7. Handling Command Line Options

  1. UNIX Command Line Option Styles
  2. Getopts Statements

7.1 UNIX Command Line Option Styles

Options are switches to commands.  They instruct the program to perform specific processing.  Options appear on the command line following the command itself.  They are recognizable by a preceding dash and come in two forms, separated and stacked:
  1. separated: rdist -b -h -q -c /etc ren:/etc
  2. stacked: ls -alg
It should be noted that not all programs require their options to be preceded by a dash character.  In such cases, the options are stacked and immediately follow the command.  The ps and tar programs are such exceptions: ps waux and tar cvf /home/user /tmp/backup.

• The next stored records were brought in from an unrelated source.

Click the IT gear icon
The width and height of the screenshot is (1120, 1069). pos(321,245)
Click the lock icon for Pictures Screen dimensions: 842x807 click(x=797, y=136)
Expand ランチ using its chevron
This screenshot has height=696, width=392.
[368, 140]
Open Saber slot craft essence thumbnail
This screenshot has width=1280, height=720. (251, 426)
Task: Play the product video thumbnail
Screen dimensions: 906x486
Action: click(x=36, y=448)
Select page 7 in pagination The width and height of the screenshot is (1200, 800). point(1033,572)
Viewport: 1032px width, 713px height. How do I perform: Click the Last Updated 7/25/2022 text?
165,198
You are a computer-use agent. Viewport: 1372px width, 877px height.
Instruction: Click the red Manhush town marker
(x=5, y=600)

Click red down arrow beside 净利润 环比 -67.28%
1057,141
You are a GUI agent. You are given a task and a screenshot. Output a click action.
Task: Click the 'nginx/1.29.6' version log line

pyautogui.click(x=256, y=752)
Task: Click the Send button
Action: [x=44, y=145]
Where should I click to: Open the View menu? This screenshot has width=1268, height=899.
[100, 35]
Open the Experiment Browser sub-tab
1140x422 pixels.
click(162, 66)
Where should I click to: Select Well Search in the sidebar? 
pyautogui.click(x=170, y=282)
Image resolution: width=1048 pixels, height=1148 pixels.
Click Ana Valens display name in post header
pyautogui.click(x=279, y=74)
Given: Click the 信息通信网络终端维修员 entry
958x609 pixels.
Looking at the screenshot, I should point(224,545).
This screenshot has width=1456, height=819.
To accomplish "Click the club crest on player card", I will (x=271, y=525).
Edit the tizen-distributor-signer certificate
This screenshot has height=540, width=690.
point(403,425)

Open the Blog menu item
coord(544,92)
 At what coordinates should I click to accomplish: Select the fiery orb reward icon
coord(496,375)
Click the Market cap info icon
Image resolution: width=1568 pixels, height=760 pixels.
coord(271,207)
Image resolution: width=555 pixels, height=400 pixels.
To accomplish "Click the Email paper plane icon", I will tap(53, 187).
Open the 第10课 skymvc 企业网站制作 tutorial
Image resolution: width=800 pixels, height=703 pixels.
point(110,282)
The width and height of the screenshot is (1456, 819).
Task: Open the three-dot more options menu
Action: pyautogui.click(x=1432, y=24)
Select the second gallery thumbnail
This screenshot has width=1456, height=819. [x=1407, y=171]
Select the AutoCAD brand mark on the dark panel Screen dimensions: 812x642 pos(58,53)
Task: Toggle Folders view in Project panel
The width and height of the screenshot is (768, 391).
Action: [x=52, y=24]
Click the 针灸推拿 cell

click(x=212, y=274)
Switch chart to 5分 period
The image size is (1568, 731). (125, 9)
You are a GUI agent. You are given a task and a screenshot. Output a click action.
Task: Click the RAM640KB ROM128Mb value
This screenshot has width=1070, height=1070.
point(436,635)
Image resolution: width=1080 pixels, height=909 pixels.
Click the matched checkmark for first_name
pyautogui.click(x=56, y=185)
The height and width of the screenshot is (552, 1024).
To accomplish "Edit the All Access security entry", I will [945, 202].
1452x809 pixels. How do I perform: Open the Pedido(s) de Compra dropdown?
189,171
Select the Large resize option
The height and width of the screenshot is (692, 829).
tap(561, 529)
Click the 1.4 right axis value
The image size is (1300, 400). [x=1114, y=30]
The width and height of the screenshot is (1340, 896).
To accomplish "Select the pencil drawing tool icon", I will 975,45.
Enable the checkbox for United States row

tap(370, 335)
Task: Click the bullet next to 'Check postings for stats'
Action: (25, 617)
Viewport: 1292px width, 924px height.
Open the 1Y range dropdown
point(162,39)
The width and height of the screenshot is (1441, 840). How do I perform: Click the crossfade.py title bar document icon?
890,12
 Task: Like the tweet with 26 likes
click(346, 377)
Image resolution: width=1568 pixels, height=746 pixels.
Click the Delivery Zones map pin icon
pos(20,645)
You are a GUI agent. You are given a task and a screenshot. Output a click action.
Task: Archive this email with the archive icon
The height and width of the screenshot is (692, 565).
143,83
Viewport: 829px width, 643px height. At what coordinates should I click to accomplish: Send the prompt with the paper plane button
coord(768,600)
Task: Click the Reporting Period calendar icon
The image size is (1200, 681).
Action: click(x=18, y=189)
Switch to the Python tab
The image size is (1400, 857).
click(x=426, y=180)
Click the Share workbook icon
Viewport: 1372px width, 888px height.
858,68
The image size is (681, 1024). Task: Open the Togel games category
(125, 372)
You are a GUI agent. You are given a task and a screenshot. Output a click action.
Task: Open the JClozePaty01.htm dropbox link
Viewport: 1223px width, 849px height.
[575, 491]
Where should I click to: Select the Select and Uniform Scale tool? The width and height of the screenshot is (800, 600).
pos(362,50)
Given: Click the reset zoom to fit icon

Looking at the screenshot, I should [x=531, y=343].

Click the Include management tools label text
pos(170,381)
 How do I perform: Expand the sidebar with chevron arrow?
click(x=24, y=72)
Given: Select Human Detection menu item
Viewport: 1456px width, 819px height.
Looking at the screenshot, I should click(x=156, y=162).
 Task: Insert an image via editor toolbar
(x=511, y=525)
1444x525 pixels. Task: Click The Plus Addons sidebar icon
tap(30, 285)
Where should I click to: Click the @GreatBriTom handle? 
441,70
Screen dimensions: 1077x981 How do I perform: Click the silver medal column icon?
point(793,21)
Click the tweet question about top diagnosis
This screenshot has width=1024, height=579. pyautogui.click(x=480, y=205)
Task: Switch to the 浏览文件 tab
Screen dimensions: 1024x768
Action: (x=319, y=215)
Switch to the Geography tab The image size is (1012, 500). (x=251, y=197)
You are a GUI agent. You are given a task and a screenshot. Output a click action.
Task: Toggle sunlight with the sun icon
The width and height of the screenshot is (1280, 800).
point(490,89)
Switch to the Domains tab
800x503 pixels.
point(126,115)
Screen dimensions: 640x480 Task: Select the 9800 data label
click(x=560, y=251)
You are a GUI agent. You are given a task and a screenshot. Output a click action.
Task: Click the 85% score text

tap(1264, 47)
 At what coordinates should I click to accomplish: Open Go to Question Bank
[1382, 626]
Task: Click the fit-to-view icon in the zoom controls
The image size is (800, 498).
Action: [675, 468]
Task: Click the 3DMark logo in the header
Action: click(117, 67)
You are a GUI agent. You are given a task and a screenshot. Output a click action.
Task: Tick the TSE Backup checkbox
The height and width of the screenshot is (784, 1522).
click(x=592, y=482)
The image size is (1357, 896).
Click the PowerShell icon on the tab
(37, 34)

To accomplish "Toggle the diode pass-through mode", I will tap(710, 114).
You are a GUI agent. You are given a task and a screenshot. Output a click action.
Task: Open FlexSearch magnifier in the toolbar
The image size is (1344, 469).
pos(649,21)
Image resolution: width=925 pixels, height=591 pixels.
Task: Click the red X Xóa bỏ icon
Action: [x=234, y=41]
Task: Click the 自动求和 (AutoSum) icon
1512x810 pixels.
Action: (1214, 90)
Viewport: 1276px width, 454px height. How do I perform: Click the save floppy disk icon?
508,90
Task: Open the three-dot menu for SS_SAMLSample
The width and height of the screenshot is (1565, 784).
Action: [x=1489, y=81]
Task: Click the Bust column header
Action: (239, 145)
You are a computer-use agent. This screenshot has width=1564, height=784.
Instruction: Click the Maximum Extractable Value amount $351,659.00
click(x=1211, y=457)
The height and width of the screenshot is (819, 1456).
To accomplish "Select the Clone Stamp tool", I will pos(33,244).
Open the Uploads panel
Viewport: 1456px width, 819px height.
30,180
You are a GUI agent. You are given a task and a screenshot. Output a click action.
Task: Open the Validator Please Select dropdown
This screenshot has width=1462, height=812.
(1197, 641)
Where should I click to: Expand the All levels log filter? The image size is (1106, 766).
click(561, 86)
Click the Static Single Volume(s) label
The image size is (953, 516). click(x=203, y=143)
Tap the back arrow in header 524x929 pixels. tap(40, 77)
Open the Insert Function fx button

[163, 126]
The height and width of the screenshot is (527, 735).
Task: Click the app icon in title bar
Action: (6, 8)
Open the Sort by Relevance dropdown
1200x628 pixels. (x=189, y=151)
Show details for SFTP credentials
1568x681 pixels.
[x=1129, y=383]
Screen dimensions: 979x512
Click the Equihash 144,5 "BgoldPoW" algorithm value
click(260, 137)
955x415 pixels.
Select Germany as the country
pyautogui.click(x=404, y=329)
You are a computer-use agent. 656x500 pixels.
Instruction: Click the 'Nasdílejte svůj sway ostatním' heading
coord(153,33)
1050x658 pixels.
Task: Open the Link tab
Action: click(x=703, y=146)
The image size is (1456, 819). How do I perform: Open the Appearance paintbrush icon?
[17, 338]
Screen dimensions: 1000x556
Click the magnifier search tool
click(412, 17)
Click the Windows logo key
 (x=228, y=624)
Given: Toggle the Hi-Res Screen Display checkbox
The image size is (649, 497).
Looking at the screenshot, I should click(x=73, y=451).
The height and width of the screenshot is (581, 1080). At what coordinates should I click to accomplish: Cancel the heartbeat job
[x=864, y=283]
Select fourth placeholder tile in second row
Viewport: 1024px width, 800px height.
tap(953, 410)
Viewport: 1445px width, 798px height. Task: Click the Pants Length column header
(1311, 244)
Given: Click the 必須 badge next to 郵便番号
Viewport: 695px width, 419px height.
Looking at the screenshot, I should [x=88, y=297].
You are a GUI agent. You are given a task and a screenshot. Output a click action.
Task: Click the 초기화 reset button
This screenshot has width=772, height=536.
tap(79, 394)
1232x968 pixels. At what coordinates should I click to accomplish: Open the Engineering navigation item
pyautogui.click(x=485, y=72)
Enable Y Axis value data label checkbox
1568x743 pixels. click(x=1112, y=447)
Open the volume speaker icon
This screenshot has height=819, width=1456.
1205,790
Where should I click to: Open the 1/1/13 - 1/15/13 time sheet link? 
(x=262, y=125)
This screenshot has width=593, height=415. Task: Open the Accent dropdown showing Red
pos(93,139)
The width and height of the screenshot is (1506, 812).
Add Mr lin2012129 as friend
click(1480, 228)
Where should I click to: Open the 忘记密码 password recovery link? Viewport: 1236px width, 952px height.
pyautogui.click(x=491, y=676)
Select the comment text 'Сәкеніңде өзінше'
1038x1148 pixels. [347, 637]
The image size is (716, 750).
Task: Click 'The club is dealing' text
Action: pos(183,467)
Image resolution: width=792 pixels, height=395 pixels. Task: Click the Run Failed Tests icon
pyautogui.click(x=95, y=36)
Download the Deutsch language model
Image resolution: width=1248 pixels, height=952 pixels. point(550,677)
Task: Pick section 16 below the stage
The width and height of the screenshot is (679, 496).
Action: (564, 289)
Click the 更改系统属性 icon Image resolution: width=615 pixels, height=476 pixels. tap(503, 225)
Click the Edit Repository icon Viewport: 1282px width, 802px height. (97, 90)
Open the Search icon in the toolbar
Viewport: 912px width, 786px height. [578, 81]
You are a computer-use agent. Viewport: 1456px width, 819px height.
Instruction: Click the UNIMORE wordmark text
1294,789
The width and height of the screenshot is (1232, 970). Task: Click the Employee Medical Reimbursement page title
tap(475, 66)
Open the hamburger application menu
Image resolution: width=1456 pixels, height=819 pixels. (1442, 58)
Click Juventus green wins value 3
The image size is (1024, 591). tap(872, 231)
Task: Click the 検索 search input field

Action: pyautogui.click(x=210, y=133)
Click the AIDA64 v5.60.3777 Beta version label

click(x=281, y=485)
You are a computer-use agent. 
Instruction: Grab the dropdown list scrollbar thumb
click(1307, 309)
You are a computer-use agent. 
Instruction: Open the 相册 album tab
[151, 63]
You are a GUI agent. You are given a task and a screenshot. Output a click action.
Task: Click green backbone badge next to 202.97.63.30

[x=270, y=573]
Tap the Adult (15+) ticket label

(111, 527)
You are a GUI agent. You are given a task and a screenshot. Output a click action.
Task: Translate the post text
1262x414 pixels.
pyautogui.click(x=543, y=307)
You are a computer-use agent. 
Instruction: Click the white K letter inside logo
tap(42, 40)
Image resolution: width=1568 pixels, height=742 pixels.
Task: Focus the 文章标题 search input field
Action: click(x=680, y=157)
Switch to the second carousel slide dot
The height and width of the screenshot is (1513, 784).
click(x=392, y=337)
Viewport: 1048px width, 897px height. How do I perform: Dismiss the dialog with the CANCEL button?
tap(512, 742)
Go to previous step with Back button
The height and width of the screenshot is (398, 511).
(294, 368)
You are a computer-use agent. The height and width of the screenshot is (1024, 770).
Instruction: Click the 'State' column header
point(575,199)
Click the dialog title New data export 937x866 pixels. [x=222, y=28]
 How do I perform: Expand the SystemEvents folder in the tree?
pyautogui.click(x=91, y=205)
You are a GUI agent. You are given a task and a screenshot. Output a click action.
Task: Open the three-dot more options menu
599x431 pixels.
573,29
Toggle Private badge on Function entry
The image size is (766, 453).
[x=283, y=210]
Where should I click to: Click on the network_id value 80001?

Some options take mandatory arguments.  When the program reads the option, it searches for the associated argument in order to process it accordingly.  Usually, these options are listed separately with its argument as the next command line entry.  An example is the make command used to compile a C program: make all -f build.mk -targetdir ./proj/bin.  Here, the command line instructs make to build all parts of the program.  It then tells make to take its build rules from the file build.mk as shown by the -f option.  It also tells make to place the results in the directory ./proj/bin as given by the -targetdir option.  The last switch shows that options need not just be single letters.  Somtimes, programs interpret whole words as options.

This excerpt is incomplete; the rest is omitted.